### Problem
Among the entries below, find the lines that hold the word "Choose" and report them.

### Record extracts

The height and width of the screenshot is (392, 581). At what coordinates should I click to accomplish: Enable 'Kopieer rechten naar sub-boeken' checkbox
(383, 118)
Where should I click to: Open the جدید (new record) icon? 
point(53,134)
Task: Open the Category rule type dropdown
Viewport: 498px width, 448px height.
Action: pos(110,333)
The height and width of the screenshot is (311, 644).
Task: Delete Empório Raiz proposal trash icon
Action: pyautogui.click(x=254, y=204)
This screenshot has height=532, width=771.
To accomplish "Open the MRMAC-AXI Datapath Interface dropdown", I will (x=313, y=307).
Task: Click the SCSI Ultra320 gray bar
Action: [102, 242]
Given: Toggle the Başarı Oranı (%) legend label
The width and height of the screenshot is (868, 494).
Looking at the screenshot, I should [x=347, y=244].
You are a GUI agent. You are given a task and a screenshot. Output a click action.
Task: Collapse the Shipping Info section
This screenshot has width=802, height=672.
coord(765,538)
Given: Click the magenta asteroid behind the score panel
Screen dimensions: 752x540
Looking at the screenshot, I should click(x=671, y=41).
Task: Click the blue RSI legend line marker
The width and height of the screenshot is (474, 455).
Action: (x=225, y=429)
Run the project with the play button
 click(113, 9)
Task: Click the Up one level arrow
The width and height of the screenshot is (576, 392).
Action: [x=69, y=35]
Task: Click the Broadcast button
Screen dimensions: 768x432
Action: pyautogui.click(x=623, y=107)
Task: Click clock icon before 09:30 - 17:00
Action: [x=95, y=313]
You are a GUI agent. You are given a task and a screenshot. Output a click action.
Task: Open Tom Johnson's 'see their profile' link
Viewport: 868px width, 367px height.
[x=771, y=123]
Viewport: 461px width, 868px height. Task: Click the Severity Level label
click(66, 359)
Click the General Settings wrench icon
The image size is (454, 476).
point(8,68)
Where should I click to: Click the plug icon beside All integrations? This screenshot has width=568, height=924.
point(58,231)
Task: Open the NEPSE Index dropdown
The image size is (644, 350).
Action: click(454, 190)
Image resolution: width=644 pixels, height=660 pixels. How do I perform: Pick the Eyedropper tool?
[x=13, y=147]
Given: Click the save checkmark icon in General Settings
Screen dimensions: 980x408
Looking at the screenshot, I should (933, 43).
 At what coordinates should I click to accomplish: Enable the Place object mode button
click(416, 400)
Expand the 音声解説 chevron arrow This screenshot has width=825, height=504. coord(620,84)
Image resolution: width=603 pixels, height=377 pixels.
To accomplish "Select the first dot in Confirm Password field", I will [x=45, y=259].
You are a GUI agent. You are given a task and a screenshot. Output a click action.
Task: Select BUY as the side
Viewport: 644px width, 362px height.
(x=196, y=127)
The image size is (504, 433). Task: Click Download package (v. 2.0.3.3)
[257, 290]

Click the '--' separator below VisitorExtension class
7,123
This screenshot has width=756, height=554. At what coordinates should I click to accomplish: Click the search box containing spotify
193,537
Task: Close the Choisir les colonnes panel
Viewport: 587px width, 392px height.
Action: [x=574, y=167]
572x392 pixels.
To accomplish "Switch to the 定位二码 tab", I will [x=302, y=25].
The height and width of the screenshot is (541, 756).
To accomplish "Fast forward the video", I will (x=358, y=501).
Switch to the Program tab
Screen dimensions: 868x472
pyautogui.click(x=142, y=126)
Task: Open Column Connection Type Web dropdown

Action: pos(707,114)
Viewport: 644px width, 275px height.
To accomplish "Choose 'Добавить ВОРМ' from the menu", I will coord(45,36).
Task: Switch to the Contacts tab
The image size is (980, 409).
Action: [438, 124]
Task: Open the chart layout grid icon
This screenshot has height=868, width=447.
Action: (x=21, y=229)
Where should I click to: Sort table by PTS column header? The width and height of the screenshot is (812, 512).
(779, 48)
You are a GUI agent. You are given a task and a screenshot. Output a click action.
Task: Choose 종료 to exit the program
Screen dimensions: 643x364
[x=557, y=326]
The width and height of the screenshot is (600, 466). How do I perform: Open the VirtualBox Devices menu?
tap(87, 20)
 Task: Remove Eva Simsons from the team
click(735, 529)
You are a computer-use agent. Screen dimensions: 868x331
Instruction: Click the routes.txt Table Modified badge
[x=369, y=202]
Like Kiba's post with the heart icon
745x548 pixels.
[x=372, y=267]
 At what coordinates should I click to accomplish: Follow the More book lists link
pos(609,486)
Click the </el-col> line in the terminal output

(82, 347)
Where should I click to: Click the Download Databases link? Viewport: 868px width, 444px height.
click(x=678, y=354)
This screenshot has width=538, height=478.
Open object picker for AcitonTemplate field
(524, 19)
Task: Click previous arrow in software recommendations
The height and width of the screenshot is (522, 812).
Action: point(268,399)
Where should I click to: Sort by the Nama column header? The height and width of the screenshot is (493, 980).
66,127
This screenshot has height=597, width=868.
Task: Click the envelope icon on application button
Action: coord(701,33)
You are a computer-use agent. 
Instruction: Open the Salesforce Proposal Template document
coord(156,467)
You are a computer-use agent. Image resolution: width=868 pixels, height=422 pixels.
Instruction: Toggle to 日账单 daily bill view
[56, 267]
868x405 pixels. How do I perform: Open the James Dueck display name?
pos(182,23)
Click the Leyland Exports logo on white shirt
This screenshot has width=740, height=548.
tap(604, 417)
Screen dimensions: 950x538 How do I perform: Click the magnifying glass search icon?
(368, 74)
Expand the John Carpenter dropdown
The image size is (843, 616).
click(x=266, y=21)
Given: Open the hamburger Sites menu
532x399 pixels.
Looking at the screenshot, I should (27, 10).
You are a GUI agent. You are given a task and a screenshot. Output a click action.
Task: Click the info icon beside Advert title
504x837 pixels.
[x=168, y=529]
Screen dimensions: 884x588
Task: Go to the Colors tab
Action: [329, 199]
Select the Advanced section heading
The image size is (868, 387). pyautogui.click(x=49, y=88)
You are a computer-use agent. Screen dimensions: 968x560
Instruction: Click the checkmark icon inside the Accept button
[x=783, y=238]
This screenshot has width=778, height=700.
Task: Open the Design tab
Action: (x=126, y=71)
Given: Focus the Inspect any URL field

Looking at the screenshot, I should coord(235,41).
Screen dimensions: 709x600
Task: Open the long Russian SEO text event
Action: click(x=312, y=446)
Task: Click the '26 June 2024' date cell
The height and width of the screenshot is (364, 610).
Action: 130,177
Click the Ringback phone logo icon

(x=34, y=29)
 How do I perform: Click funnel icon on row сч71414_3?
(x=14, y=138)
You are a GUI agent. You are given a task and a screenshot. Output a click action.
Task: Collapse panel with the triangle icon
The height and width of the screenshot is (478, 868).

### Response area
To accomplish "Choose 'Добавить ВОРМ' from the menu", I will coord(45,36).
Task: Choose 종료 to exit the program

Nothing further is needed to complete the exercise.